## Input
^^^^^^^^
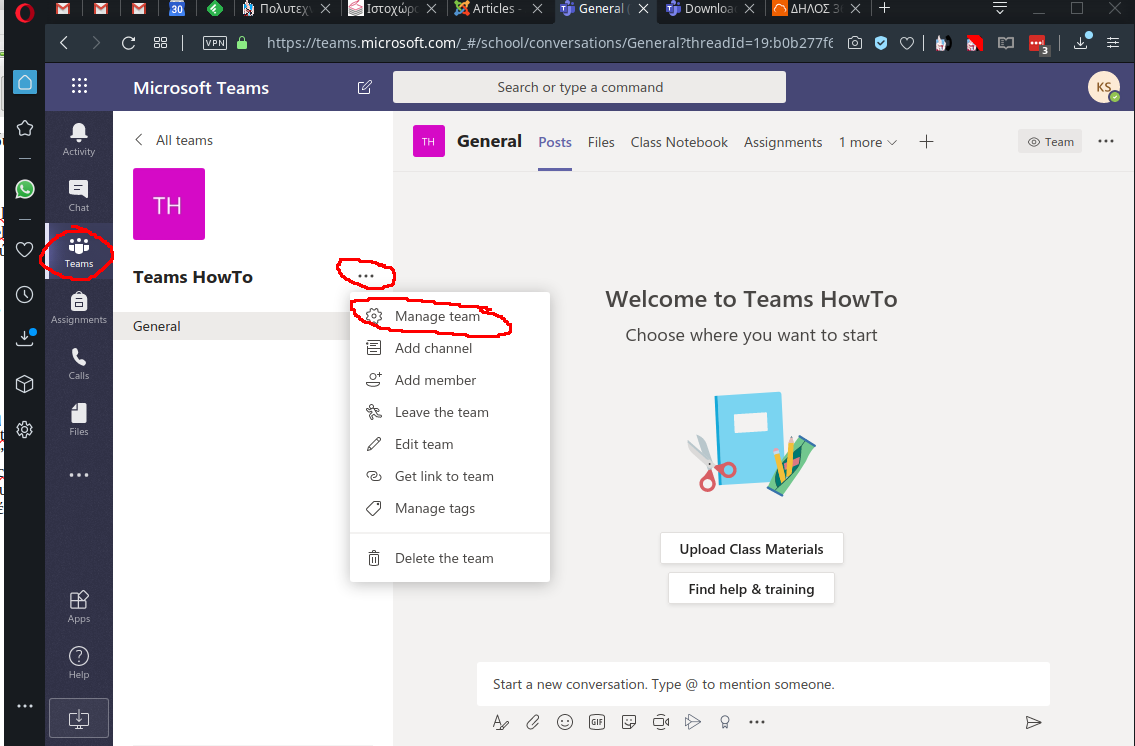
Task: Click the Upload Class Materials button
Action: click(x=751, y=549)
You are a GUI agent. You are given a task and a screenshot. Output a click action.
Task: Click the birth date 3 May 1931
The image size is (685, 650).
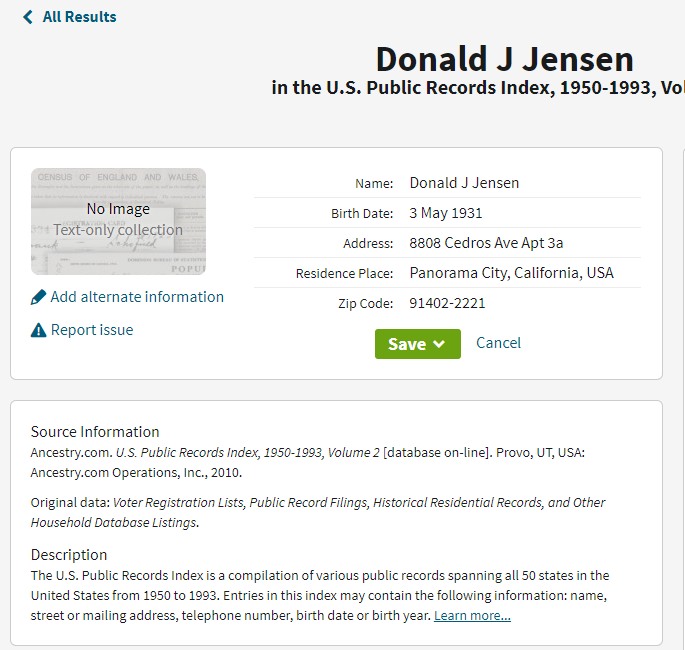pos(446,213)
^^^^^^^^
## What to work on
Everything from the line containing "You are a GUI" through the last line of the entries must be repeated verbatim, except pictures.

## Answer to the exercise
You are a GUI agent. You are given a task and a screenshot. Output a click action.
Task: Click the birth date 3 May 1931
The image size is (685, 650).
pos(446,213)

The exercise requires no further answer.